If changing hosting providers isn’t part of the plan, you can also try Sucuri.net which have similar features which you can embed.
As I mentioned, plugins can have security flaws. This is part and parcel of an open-source community. Much of the time developers are creating these plugins for no income. When selecting plugins make sure they are popular and have a good update history. Always keep your plugins up to date to help to close security holes.
Nothing online is 100% safe, but taking some simple steps with security will avoid making your website an easy target.
Maintenance follows on from Security. Almost every time I am presented with a WordPress website which has be live there are a plethora of plugins which have been ignored. Add to that neglected theme updates and especially WordPress core updates.
Sometimes these updates aren’t carried out because a user is worried that something might break or become incompatible. This should not be an issue, there is no excuses for updating on the live site, if no staging site is available (it really should be, even an instance of an Amazon E3 on the free tier) you can always test your updates on the local environment. I would recommend a process that includes regular backups and version control.
It is easy to get drawn into themes, and most of the time they do have their place. In my experience themes are great if you don’t want specific functionality. Themes exist to make it easy for non-developers to get something up and running that looks decent with not too much fuss.
The issue is that not all themes are created equally, and some are very strict in their implementation. Change them and you might find yourself in a bit of trouble, especially if the whole purpose of using a theme was to avoid development costs.
Some themes utilise bootstrap or other frontend frameworks. There might be reasons to use bootstrap with WordPress, and lots of them valid. Improper implementation of bootstrap can lead to unnecessary code bloat.

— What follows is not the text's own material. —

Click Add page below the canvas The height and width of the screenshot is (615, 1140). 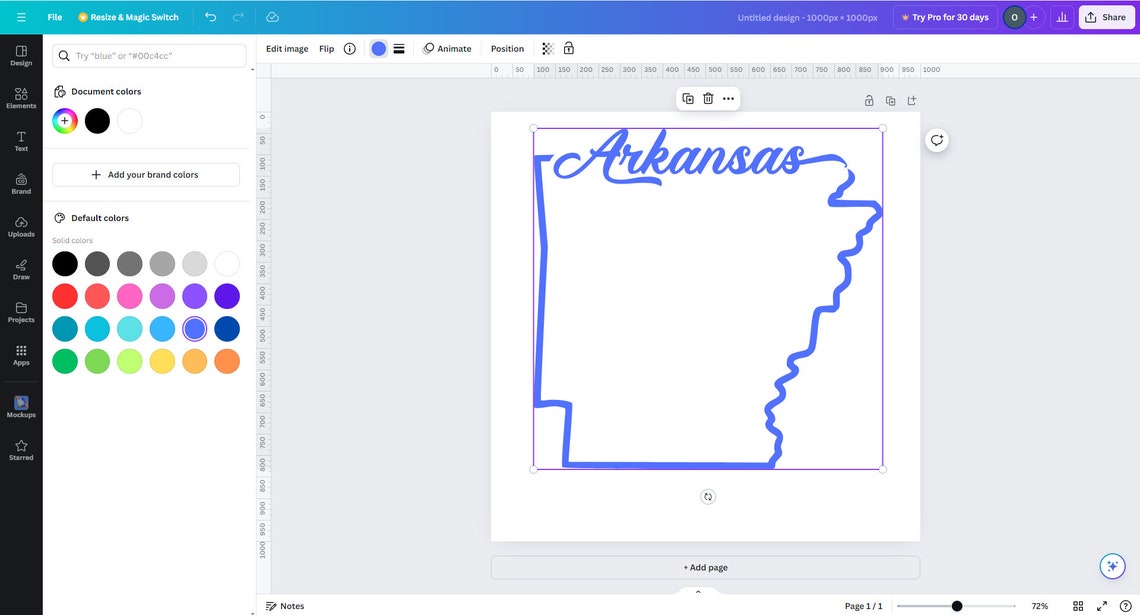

At Pugh Morgan we prefer to build websites based on bare bones themes. These themes strip all design from WordPress and allow us to customise all facets of the site for our clients.
A good start
Apart from the base theme, there are a number of plugins which I install as a standard which adds some nice functionality:
- Disable Comments: these days most websites that are publishing news items don’t particularly want public comment, and if they do, there are better systems than what comes standard with WordPress, such as Disqus.

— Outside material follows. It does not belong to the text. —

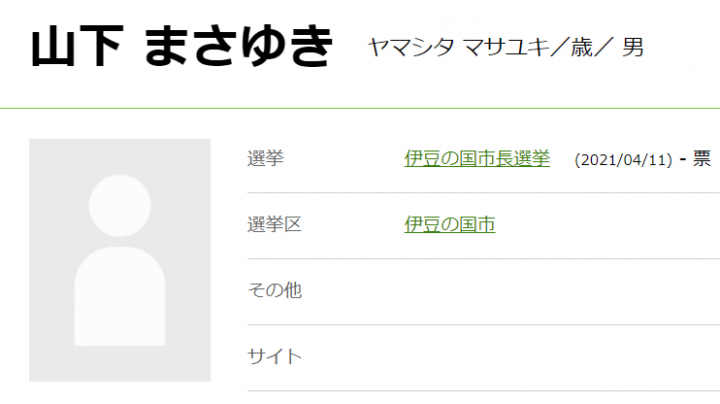Viewport: 720px width, 404px height.
Task: Click the dash between date and 票
Action: tap(682, 159)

- Duplicate Post: this does exactly what it says, gives an option to duplicate a post.
- Enable Media Replace: ever upload an image that wasn’t quite right? This handy tool lets us replace that media item without having to change its URL.
- Formidable: I used to be a Gravity Forms user, but Formidable is now my preferred choice. It has a basic free version for a start, which suits most needs, and generates a nice markup that is easy to style.
- Toolset Types: many developers believe that Advanced Custom Fields is a great tool to customise post types, but I believe Toolset takes this to the next level, and has a great API and an extensive set of support documentation.
- WP Sync DB: This tool is a must for those of us who use a version control system. Once files are edited, pushed and deployed, this tool helps to keep the database in sync. From a local install it can pull, push or take a backup.
- Yoast SEO: A vital tool to keep all the onsite SEO in check. It makes all the basics an easy job, and has inbuilt XML sitemaps and social sharing options.
Hosting & Processes
Proper hosting and processes is vital for a website to run quickly, efficiently & securely. As mentioned earlier I generally recommend WP Engine for hosting. As well as the security features it also has a few other nice additions, like a staging server, regular backup, content deliver networks and helpful support staff.
In reality you can use whatever hosting you want to, I would suggest to add on a plugin that automatically makes backups to 3rd party storage such as Dropbox.
In addition to backup and security, I also use BitBucket (Git) to house my code. If another developer comes on board, they can create a fork from the original code and make their changes, before committing.
To deploy, I use a tool called deployhq.com. I’ve found this to be reliable, quick and simple. I deploy my code from BitBucket to the WP Engine staging environment, which allows me to deploy to the live site with a single click.
As mentioned previously, I also use a plugin called WP Sync DB which allows me to keep the database in sync. If you are working with a client who regularly updates content on their site, this is a vital tool.